The IIF said it had recorded only four months of bigger outflows since 2005 when the IIF’s data series began: three at the height of the global financial crisis of 2008-09 and one following the announcement by the US Federal Reserve in May 2013 that it would soon begin tapering its $80bn a month programme of bond buying, or quantitative easing.

The IIF said November’s outflows began immediately after Mr Trump’s election early that month, which caught many investors by surprise.

“The ‘Trump trade’, favouring a strong dollar, higher bond yields and US domestic-oriented stocks, left EM assets notably exposed,” the IIF said in a statement. “Moreover, Trump’s antagonistic stance during the campaign towards trade and immigration issues has weighed on foreign portfolio flows to EMs.”

Alberto Gallo, portfolio manager and head of macro strategies at Algebris Investments, an asset manager, said: “The Trump election created a tantrum in EM stocks and bonds. . . . Populism is inflationary and protectionism can damage global growth. And if you put tariffs on Chinese imports as was in his programme, then China will retaliate.”

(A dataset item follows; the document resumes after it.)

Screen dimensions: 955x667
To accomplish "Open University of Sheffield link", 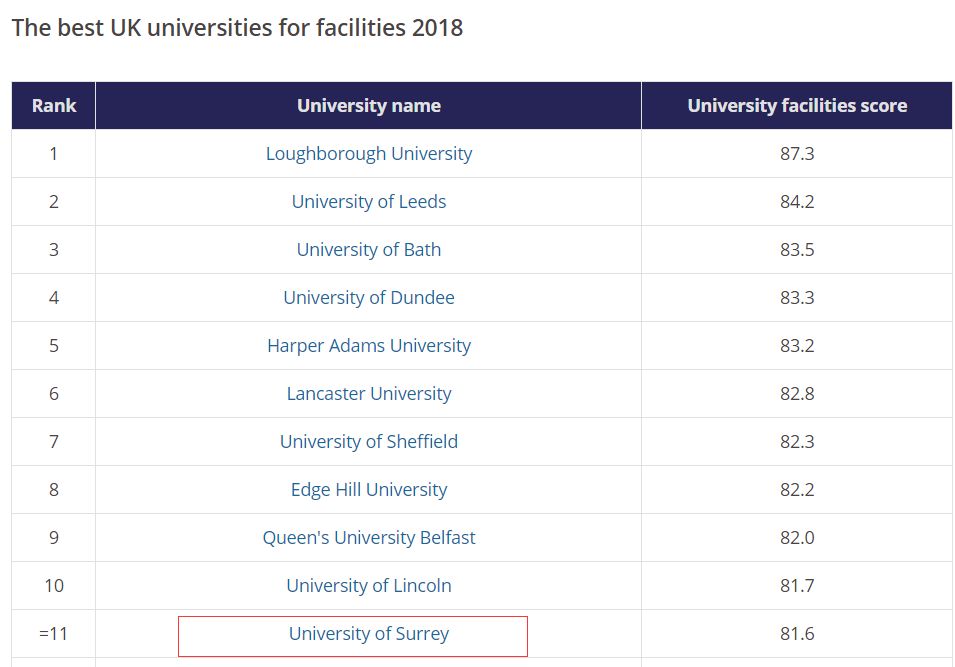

Many investors in EM assets have been alarmed since the election by the prospect of higher than expected US inflation, a stronger than expected US dollar against other world currencies, and faster than expected increases in US interest rates.

Several years of low interest rates in the US and other developed markets have driven strong inflows to EM portfolio assets this year, as investors have gone in search of yields no longer available in their home markets. It has long been predicted that a reversal of such long-term loose monetary policies would result in a corresponding reversal of flows out of EMs and back to notionally safer assets in the US and other markets.

The IIF said the prospect of a rise in US interest rates in December — belatedly following the Fed’s initial rate rise in December 2015, its first since the global crisis — were already weighing on EM portfolio flows in October, but that Mr Trump’s election had changed the outlook, resulting in $13bn of November’s portfolio outflows. The other big driver was changed perceptions of domestic factors in individual EMs, the IIF said.

The IIF’s data track cross-border flows by non-resident investors. Separate data from EPFR, which monitors flows into and out of mutual funds and exchange traded funds (not necessarily involving cross-border flows), showed the biggest weekly outflows on record from EM bonds funds in the week to November 16, immediately after the US election, at $6.6bn, with a further $5.4bn withdrawn from EM equity funds.